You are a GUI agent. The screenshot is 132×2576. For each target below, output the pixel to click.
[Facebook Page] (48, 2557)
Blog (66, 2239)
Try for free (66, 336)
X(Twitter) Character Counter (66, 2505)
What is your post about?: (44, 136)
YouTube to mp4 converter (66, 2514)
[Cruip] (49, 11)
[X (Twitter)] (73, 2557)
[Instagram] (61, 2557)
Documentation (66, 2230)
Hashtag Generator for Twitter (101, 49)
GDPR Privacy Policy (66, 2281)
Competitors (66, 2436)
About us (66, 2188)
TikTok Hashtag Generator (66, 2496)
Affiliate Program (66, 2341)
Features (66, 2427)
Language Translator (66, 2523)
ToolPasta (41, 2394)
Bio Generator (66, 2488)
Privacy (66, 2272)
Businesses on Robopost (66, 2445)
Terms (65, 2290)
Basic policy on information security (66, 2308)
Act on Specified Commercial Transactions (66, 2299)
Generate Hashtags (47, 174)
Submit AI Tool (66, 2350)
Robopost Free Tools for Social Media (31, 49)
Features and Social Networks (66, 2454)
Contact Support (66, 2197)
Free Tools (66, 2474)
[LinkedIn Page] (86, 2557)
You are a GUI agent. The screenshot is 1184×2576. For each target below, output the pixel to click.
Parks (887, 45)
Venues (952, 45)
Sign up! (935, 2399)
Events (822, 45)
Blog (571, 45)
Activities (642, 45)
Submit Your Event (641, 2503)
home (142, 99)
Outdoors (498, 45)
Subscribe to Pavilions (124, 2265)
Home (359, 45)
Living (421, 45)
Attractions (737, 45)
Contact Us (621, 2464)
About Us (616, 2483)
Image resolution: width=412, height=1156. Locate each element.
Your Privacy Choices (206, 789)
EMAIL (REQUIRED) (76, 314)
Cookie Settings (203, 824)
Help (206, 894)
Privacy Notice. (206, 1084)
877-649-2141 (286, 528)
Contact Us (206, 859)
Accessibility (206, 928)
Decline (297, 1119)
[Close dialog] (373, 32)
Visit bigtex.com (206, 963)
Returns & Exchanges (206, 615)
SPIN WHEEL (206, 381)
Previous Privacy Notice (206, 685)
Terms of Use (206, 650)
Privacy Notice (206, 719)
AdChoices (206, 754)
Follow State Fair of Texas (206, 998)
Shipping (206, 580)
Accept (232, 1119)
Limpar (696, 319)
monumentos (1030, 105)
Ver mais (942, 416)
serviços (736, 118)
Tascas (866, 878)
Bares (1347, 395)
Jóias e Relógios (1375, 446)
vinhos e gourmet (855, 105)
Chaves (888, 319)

○ ○ ○

● Aim of the exercise: Could you give the data above again, exact in every line?

● Expected answer:
You are a GUI agent. The screenshot is 132×2576. For each target below, output the pixel to click.
[Facebook Page] (48, 2557)
Blog (66, 2239)
Try for free (66, 336)
X(Twitter) Character Counter (66, 2505)
What is your post about?: (44, 136)
YouTube to mp4 converter (66, 2514)
[Cruip] (49, 11)
[X (Twitter)] (73, 2557)
[Instagram] (61, 2557)
Documentation (66, 2230)
Hashtag Generator for Twitter (101, 49)
GDPR Privacy Policy (66, 2281)
Competitors (66, 2436)
About us (66, 2188)
TikTok Hashtag Generator (66, 2496)
Affiliate Program (66, 2341)
Features (66, 2427)
Language Translator (66, 2523)
ToolPasta (41, 2394)
Bio Generator (66, 2488)
Privacy (66, 2272)
Businesses on Robopost (66, 2445)
Terms (65, 2290)
Basic policy on information security (66, 2308)
Act on Specified Commercial Transactions (66, 2299)
Generate Hashtags (47, 174)
Submit AI Tool (66, 2350)
Robopost Free Tools for Social Media (31, 49)
Features and Social Networks (66, 2454)
Contact Support (66, 2197)
Free Tools (66, 2474)
[LinkedIn Page] (86, 2557)
You are a GUI agent. The screenshot is 1184×2576. For each target below, output the pixel to click.
Parks (887, 45)
Venues (952, 45)
Sign up! (935, 2399)
Events (822, 45)
Blog (571, 45)
Activities (642, 45)
Submit Your Event (641, 2503)
home (142, 99)
Outdoors (498, 45)
Subscribe to Pavilions (124, 2265)
Home (359, 45)
Living (421, 45)
Attractions (737, 45)
Contact Us (621, 2464)
About Us (616, 2483)
Image resolution: width=412, height=1156. Locate each element.
Your Privacy Choices (206, 789)
EMAIL (REQUIRED) (76, 314)
Cookie Settings (203, 824)
Help (206, 894)
Privacy Notice. (206, 1084)
877-649-2141 (286, 528)
Contact Us (206, 859)
Accessibility (206, 928)
Decline (297, 1119)
[Close dialog] (373, 32)
Visit bigtex.com (206, 963)
Returns & Exchanges (206, 615)
SPIN WHEEL (206, 381)
Previous Privacy Notice (206, 685)
Terms of Use (206, 650)
Privacy Notice (206, 719)
AdChoices (206, 754)
Follow State Fair of Texas (206, 998)
Shipping (206, 580)
Accept (232, 1119)
Limpar (696, 319)
monumentos (1030, 105)
Ver mais (942, 416)
serviços (736, 118)
Tascas (866, 878)
Bares (1347, 395)
Jóias e Relógios (1375, 446)
vinhos e gourmet (855, 105)
Chaves (888, 319)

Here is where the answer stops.